- _Text for analysis_
———

All security-relevant events are logged to an append-only audit log with tamper-evident hash chaining.

Audit Immutability

Each audit entry includes a SHA-256 hash of the previous entry, forming a verifiable chain. For true immutability guarantees, configure an external WORM (Write-Once Read-Many) sink:

  • AWS S3 Object Lock (Governance or Compliance mode)
  • Azure Immutable Blob Storage
  • Append-only syslog with remote attestation

Set AUDIT_LOG_SINK and AUDIT_CHAIN_VERIFY=true to enable hash chain verification on read.

Logged Events

  • Controller execution: start, complete, error, timeout
  • Capability usage: every db query, http request, secret access, queue operation
  • Capability violations: denied access attempts with context
  • Resource limits: exceeded thresholds, OOM kills, timeouts
  • Admin actions: deploy, rollback, config changes (with actor identity)

Log Format

All logs are structured JSON with correlation IDs:

  • timestamp: ISO8601 with microseconds
  • request_id: Unique per-request identifier (propagated to egress)
  • controller: Controller name and version
  • event: Event type (execution_start, capability_use, etc.)
  • actor: For admin actions, authenticated identity

SIEM Integration

Audit logs can be streamed to your SIEM (Splunk, Datadog, etc.) via syslog or webhook. Configure with AUDIT_LOG_SINK environment variable.

Authentication & Authorization

API Authentication

MethodHeaderUse Case
API KeyX-API-Key: {key}Service-to-service, scripts
JWT BearerAuthorization: Bearer {token}User sessions, SSO integration
mTLSClient certificateHigh-security environments

Admin Plane Authorization

Administrative actions (deploy, rollback, config) require elevated permissions:

  • Role-based access control (RBAC): Define roles with specific permissions
  • Separation of duties: Deploy permission separate from secret management
  • Approval workflows: Optional requirement for capability-expanding changes

SSO Integration

Enterprise deployments can integrate with identity providers:

  • OIDC (Okta, Auth0, Azure AD, Google Workspace)

———

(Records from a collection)
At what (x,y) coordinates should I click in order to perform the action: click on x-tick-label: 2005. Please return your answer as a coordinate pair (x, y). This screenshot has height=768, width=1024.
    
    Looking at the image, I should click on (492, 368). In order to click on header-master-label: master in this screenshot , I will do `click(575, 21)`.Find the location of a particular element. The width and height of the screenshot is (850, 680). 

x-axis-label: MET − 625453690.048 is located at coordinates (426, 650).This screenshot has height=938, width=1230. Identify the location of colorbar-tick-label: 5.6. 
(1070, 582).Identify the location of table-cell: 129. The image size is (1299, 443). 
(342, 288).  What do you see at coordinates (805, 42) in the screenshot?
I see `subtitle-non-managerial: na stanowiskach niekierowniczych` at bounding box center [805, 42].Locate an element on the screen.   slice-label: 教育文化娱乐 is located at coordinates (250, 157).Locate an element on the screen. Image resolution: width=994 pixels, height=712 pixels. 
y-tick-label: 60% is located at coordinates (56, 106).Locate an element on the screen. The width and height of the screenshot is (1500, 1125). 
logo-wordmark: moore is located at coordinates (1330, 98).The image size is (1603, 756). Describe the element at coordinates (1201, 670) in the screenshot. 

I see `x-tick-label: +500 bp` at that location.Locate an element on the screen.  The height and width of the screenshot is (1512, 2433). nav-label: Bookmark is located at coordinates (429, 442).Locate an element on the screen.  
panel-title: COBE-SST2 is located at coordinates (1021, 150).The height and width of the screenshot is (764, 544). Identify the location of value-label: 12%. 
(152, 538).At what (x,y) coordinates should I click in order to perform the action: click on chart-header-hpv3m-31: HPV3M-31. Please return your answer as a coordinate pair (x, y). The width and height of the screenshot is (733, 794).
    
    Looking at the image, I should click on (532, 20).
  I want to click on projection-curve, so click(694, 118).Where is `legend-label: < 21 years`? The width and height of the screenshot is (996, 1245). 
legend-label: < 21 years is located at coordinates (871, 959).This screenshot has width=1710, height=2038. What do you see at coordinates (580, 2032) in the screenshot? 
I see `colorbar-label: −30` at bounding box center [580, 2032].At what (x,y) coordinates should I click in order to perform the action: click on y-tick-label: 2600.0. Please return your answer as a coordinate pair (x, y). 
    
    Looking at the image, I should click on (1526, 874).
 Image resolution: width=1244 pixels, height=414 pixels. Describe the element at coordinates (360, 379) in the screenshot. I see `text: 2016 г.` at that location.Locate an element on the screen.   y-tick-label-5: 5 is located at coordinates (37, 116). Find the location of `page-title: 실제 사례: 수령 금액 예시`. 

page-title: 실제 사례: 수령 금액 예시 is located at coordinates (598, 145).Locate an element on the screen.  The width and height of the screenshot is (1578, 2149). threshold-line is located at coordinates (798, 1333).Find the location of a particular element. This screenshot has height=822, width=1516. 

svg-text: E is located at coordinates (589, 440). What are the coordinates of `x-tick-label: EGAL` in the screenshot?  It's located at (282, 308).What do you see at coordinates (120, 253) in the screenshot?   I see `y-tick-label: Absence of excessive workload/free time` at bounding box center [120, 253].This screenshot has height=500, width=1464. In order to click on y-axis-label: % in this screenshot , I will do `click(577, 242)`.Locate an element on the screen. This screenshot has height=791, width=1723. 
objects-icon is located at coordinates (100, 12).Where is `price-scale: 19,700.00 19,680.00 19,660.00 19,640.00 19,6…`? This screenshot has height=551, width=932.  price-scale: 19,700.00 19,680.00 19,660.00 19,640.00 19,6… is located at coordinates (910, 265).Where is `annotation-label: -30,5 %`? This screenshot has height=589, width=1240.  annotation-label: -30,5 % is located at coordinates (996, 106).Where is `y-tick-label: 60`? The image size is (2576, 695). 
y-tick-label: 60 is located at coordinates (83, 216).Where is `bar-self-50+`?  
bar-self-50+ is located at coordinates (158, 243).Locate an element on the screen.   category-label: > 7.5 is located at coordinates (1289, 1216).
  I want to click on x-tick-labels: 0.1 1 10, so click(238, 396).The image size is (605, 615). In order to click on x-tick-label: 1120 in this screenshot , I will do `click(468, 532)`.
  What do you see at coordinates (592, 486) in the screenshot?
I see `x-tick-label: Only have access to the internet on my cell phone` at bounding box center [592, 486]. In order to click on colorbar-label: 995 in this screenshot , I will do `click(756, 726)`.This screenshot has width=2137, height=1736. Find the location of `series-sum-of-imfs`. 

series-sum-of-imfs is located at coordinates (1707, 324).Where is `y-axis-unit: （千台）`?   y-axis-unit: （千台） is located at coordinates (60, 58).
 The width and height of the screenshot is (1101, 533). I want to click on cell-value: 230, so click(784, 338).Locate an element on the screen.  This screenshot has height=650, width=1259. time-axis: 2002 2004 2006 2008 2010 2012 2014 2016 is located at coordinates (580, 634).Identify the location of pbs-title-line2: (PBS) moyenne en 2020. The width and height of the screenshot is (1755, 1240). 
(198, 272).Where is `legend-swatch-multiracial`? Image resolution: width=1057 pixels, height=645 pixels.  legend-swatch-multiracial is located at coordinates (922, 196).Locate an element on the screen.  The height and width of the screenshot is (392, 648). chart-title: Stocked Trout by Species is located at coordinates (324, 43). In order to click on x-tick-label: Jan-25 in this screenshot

———

Answer these questions using the security documentation above.
(a) Which hash does each audit entry include to form the chain?
(b) With what precision does the timestamp field record time?
(c) Under separation of duties, deploy permission is kept separate from what?

(a) A SHA-256 hash of the previous entry.
(b) ISO8601 with microseconds.
(c) Secret management.